So, you’ve decided to implement rain collection into your greenhouse construction plans – you think rain barrels are the way to go.
Well, they are. Rain barrels will catch the offshoots of water from your roof so that you can re-use it in your greenhouse. Some methods of rain collection are better than others, so keep reading to figure out the specifics about which types of rain barrels are best for your greenhouse.
Why collect rainwater?
In a typical one-inch rainfall, 600 gallons of water fall on a 1000-square-foot roof. That’s a lot of good, free, oxygenated water. Building a greenhouse is expensive, so why let all that free water go to waste?

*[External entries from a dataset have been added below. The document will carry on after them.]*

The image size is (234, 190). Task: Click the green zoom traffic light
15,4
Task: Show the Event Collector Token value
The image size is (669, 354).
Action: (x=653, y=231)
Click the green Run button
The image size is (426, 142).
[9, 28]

Collecting rainwater for gardening has so many benefits.
Help the Environment
Clean, fresh, healthy water is not an endless resource, despite what we humans (especially in the Western world) might like to think. The more we incorporate sustainable, restorative habits into our lifestyle, the faster we can heal the damage industrialization and overpopulation have done to the planet.
Your water bill can be a major expense that comes along with greenhouse operation. If you’re in a drought-stricken area, you might even have restrictions and rations on your water usage. Decrease your utility bill and avoid fines by harvesting rainwater.
Improve Plant health
Catch this: rainwater is better for your plants than tap water. Really!
Municipal water (even if you filter it) almost always contains additives, minerals, and chemicals that can harm your plants. Added fluoride is poison for plants. Chlorine, added to tap water as a disinfectant, can cause burnt leaves. Calcium and magnesium are necessary for plants, but these naturally occurring minerals in city water don’t do much good when sprayed leaves with sprinkler systems. Municipal water also often has added sodium to soften water, and high sodium can damage plants, their root systems, and the soil.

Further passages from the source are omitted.